In other words, states with higher identification rates and staffing increases don’t necessarily get better results for students with disabilities. The context for this information is the national trend, according to an attendant presentation, of identifying more students with disabilities while overall enrollment goes down. This is not necessarily good: according to a NAEP analysis, for instance, identifying students with disabilities does not improve their reading proficiency levels. (What improves reading skills? Enforcing better reading instruction.)
While the teacher shortage is largely over, the exception is special education where staff postings make up 24% of all teacher postings but special ed teachers make up 12% of the workforce. (Math is close behind.)
Each state gets its own profile. Driving the profile are prompts for local school boards to examine whether special education has become a “dumping ground” for struggling students; whether boards are using data to evaluate which strategies are improving student outcomes, whether they are over-identifying or under-identifying students. Here are the takeaways for New Jersey, where annual costs for special education run about $5 billion a year.
*Among states, New Jersey spends the 5th highest percentage of education dollars on special education.
*New Jersey classifies 18% of students as eligible for special education services. This is higher than the national rate of 16%.
*Over the last decade, NJ schools identified 22,342 (10%) more students with disabilities even as enrollment declined by 8,012 students (-1%).
*Here is the breakdown of NJ classifications: 31% of classified students have learning disabilities (including dyslexia); 25% have a speech or language impairment; 21% have Other Health Impairment (including ADD, ADHD); 12% have autism; 9% are in one of the other nine categories.
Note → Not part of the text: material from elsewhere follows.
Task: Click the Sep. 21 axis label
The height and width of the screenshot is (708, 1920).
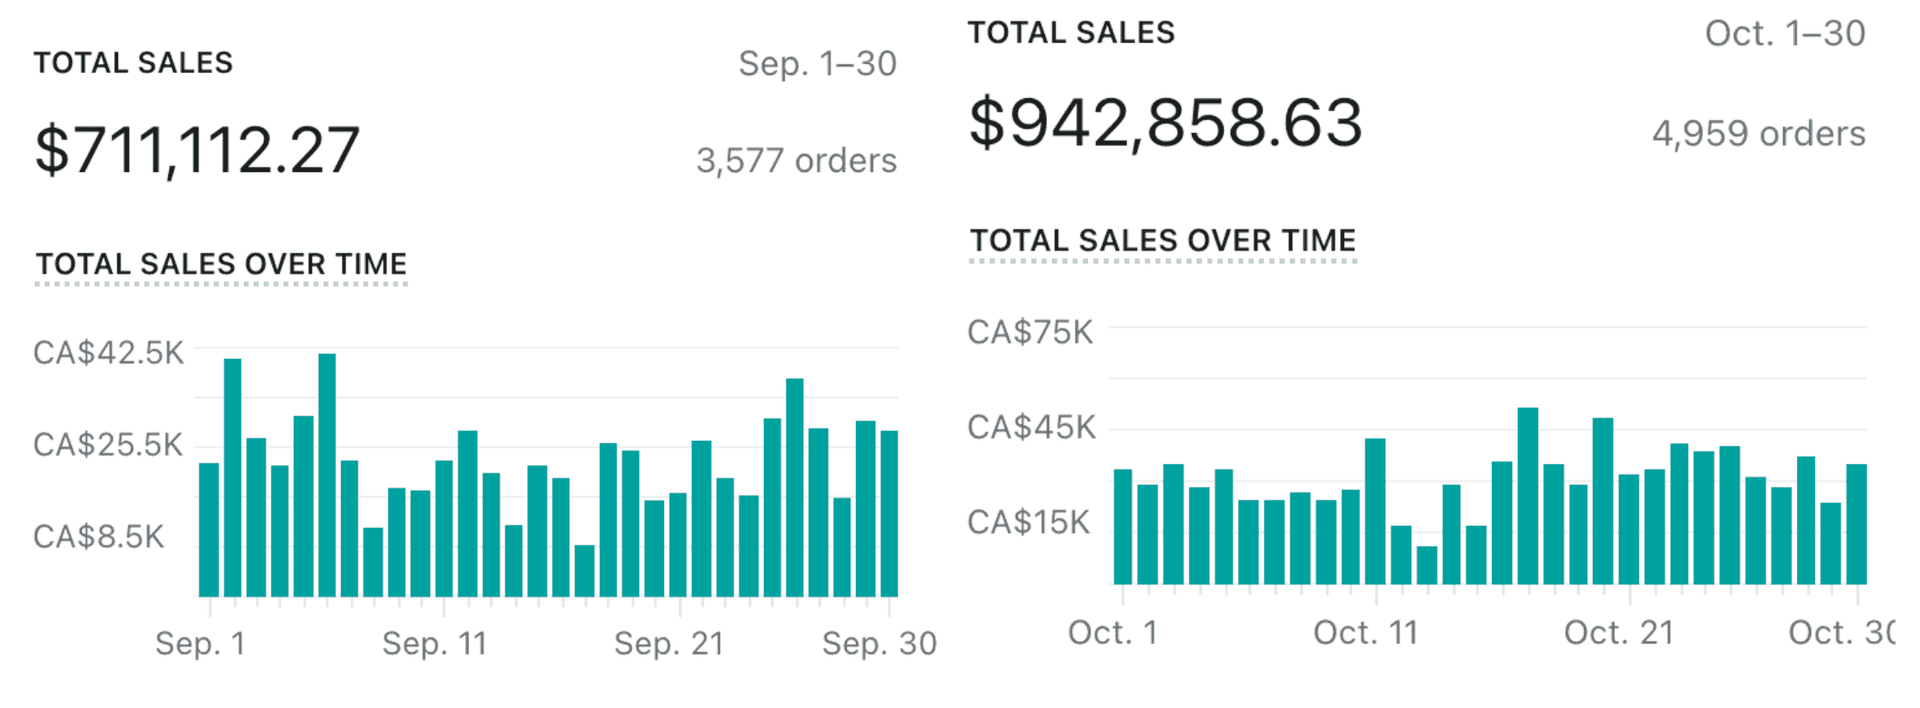Action: click(668, 643)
*NJ special education programs spend most of their money on labor. There is one full-time staff member per 6 students with disabilities. Fifty-five % are teachers, 10% are specialists, and 35% are para-professionals. This trend is national, with staff increases not for teachers but for other roles (paid for primarily through emergency Covid funds) even though having more non-teacher staff doesn’t correlate with higher student outcomes.
*The NJ eighth grade map gap in proficiency between students with and without disabilities is close to the national average. The fourth grade gap in reading is lower than in most other states.
What can New Jersey learn? Edunomics gives this advice, both student-centered and budget-centered (which are not mutually exclusive!):
- Improve Tier I reading instruction (evidence-based, standards-aligned) to reduce referrals for reading-related disabilities.
- Avoid the compliance mindset (ratios, etc.).
- Leverage available flexibility. Tackle misaligned incentives.
- Consider what tech tools can help.
- Examine trends in identification to help uncover what’s driving increased referrals.
- Scrutinize your special education budget and compare the costs to outcomes for students.
- Improve reading instruction, which may help reduce referrals for reading-related disabilities and benefit all kids.
- Focus on quality over quantity of staff, which could better support learning while containing costs
- Remember staff-heavy special education programs aren’t correlated to better reading outcomes for students.
- Remember higher identification rates do not correspond to better outcomes for special education students.
- Improve reading instruction for all students in order to get better scores for special education students.